Cette fin d’année, l’association a organisé six journées autour de la prévention des risques phytosanitaires. Après le Nord, l’Hérault, et le Rhône en novembre, c’est aux viticulteurs de l’Aude qu’elle a proposé de confronter leurs habitudes face à l’utilisation des pesticides lors d’une série d’ateliers pratiques animés par les conseillers de la Chambre d’agriculture et la MSA au lycée Charlemagne de Carcassonne ce 12 décembre.

Les participants ont d’abord pu découvrir les réalisations du groupe Dephy Narbonnais-Littoral et des trois groupes 30 000 de Canet d’Aude, Mont Tauch, et Limoux. « Depuis 2018, nous cherchons les moyens de favoriser la présence de pollinisateurs, de passereaux, et de chiroptères » a illustré la conseillère Sandra Bennamane, animatrice du groupe Dephy, avant de présenter des essais de lâchers de trichogrammes réalisés cet été pour lutter contre eudémis et cryptoblabès gnidiella.

Coordinatrice du groupe phyto de la Chambre, Chloé Guerin a rappelé aux viticulteurs les mesures définies par la charte départementale applicable depuis juillet 2022 pour protéger les riverains et travailleurs permanents des phytos. « En cas de contrôle, vous devez être en mesure de la présenter sous format numérique ou papier » a-t-elle indiqué, « et vous devez mettre votre gyrophare quand vous entrez dans votre parcelle », avant de préciser que dans l’Aude, « cette charte cohabite avec l’arrêté du 3 novembre 2016 qui concerne les personnes vulnérables avec des distances (20 mètres ou 5 mètres en cas d’utilisation de matériel antidérive) et des horaires de traitements particuliers à proximité des écoles, hôpitaux, maisons de retraite, ou lieux d’accueil des personnes handicapées (avec un minimum de 20 minutes avant l’ouverture et de 20 minutes après la fermeture) »

CSP obligatoire

Chloé Guerin a ensuite représenté le conseil stratégique à l’utilisations des phytos (CSP) mis en place le 1er janvier 2021. « Il est obligatoire pour toutes les exploitations non certifiées AB (ou en cours de conversion) ou Haute Valeur Environnementale (HVE). Ceux qui sortiront de la certification du fait de la publication du nouveau cahier des charges devront passer les deux CSP en 5 ans pour pouvoir renouveler leur Certiphyto ».

La Chambre ayant jusqu’ici peu été sollicitée sur le sujet, la conseillère a insisté sur l’obligation pour les agriculteurs d’avoir reçu un premier conseil stratégique avant le 31 décembre 2023. Selon la formule choisie, ce conseil est facturé 298 ou 566 €.

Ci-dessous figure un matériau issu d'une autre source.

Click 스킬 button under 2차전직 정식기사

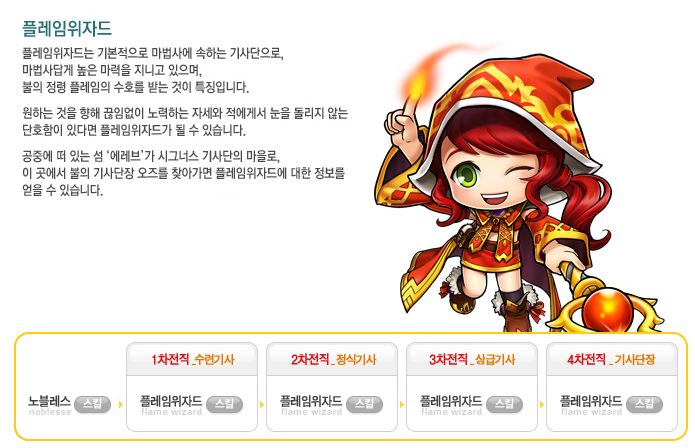(x=364, y=404)
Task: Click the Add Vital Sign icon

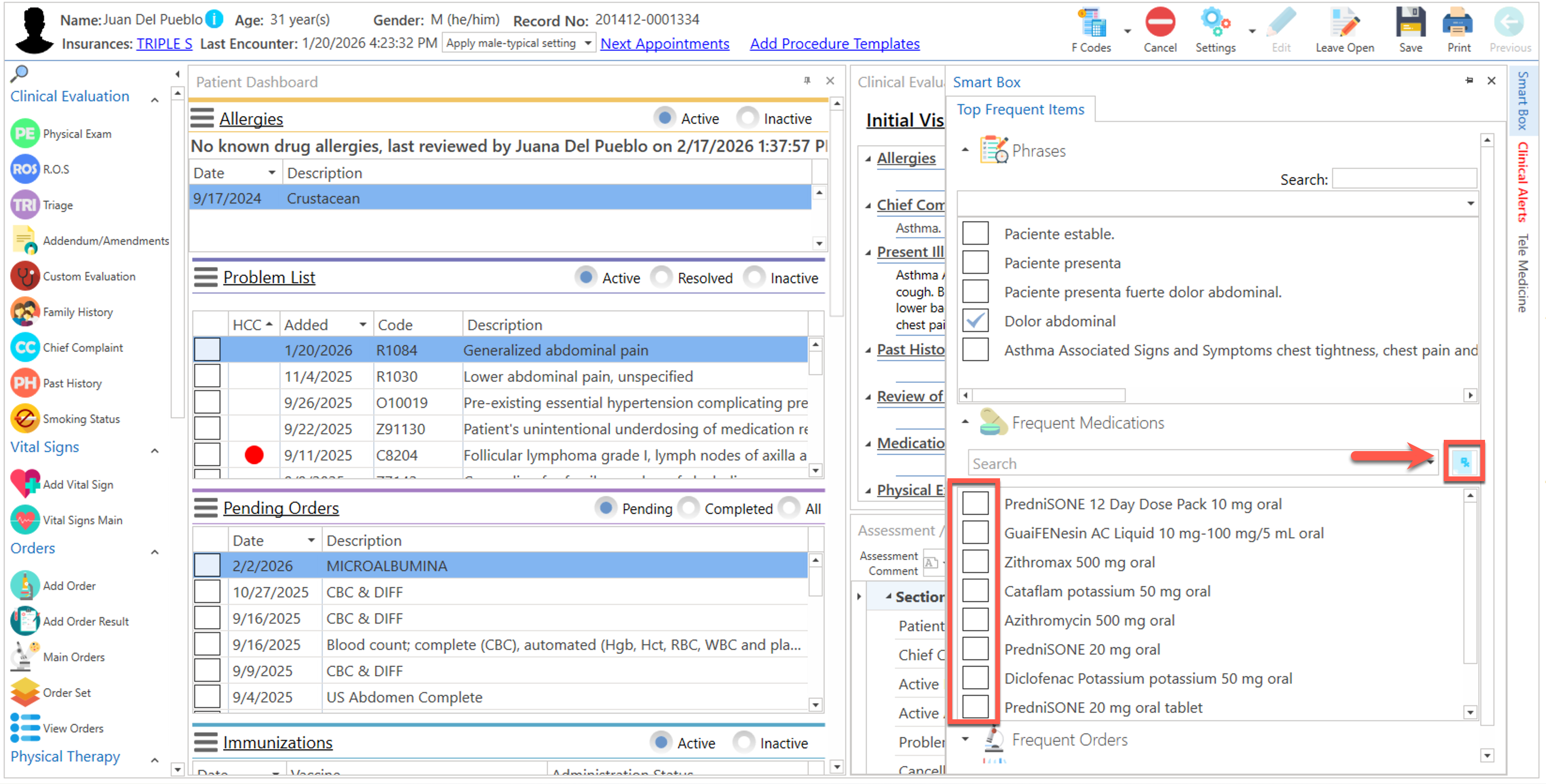Action: tap(25, 484)
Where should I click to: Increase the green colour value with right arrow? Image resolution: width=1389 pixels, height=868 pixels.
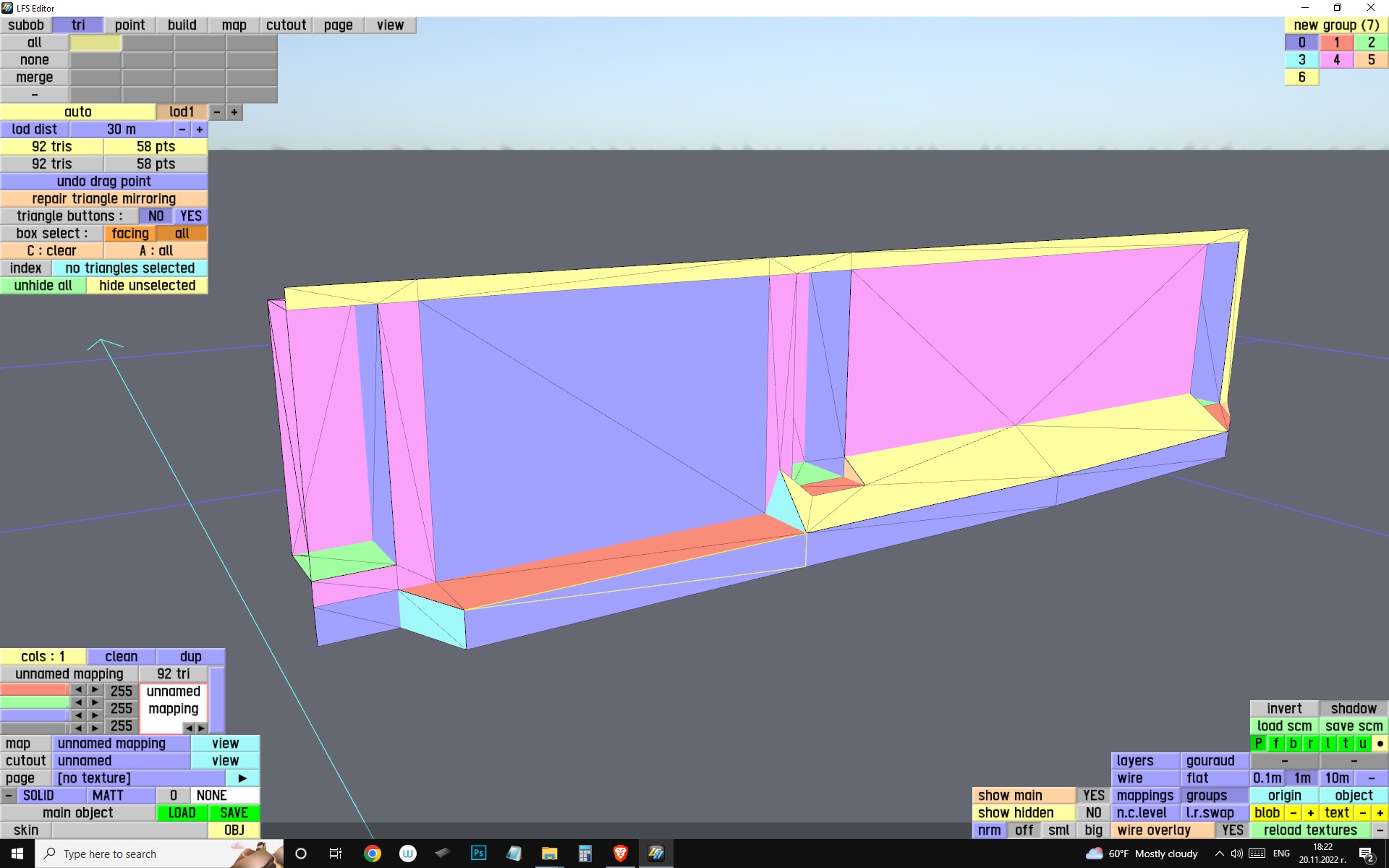(x=95, y=703)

Chloé Guérin a terminé son atelier par un rappel sur les ZNT aquatiques, les zones non cultivées adjacentes, « l’équivalent des ZNT biodiversité ou arthropodes, mentionnées sur les étiquettes et allant de 5 à 500 mètres, de plus en plus contrôlées et pour lesquelles des sanctions pourraient bientôt être mises en place », les dispositifs végétalisés permanents et les bandes tampons en bordure de cours d’eau.

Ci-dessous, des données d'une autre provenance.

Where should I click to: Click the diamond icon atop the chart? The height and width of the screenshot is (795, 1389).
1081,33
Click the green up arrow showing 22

Pulvérisateurs et tracteurs

Les viticulteurs se sont rendus dans le hangar du lycée pour recevoir des conseils sur le réglage des pulvérisateurs et sur les modalités d’équipement des tracteurs non équipés d’une cabine de catégorie 4. « Cette prestation est proposée par la société Honoré Filtration pour 3 200 à 3 800€. Pour être en catégorie 4, la cabine doit être étanche, pressurisée avec un minimum de 70 Pascals pour la ventilation, équipée d’un indicateur de pression et des ouvertures limitées à celles de la ventilation. Le renouvellement de l’air neuf doit y être de 30 mètres cubes par heure » leur a-t-on expliqué.

Un passage par le chai leur a finalement permis de découvrir les différents équipements de protection individuelle (EPI). Grâce au kit Phyto’Fluo, les viticulteurs ont pris la mesure des projections de bouillie lors du remplissage d’une cuve ou du débouchage d'une buse et de la nécessité de se protéger.